21 października 2009 - Warszawa, ul. 11 Listopada przed Targową. Nie ma to jak szybko i sprawnie dojechać rano do roboty ;] Wbrew pozorom nie doszło tu do żadnego zdarzenia drogowego - po prostu debilizm polskich kierowców sprawił, że pl.
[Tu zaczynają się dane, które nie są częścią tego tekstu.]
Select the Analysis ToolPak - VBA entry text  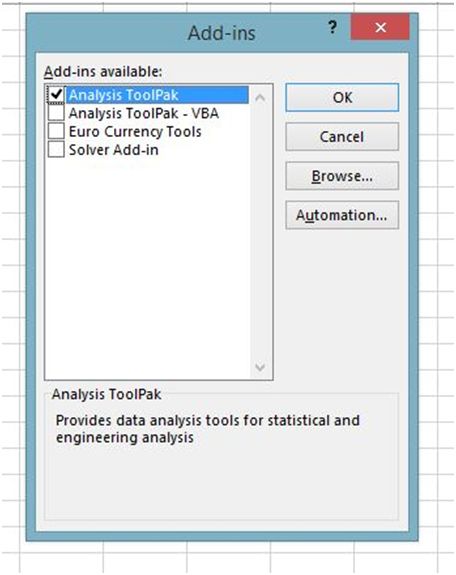143,113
Wileński znów stał się "średnio przejezdny". Można więc rzec, że wracamy "do starych dobrych czasów", kiedy na ul. 11 Listopada korki tramwajowe były jeszcze dłuższe :-> Na szczęście podjęto odpowiednie kroki zaradcze i miejmy nadzieję, że odpowiednie instytucje zajmą się ponownie tym problemem. Na pierwszego stoi skład 13N #588+295. Za nim wozy 105Nf #1416+1415 uwiecznione popołudniu na tej samej ulicy w innym zatrzymaniu ;)
23 października 2009 - Kraków, ul. Dietla. Widok miejsca zdarzenia od drugiej strony. Widać MPK nieco sparafrazowało hasło "Tiry na tory" i na torowisko wpuściło autobus ;) W wyciąganiu MAN-a z torów brały udział służby techniczne MPK oraz dwie jednostki PSP. Krótko po godz. 8.05 udało się udrożnić przejazd. Zgoda autora na dodanie oczywiście jest!
23 października 2009 - Kraków, ul. Dietla. Kierowca tego MAN-a najwyraźniej zapomniał, że przy ul. Św. Sebastiana kończy się asfalt na torowisku, co zaowocowało wstrzymaniem ruchu tramwajowego w obu kierunkach na prawie 1,5 godziny... Zgoda autora na dodanie oczywiście jest!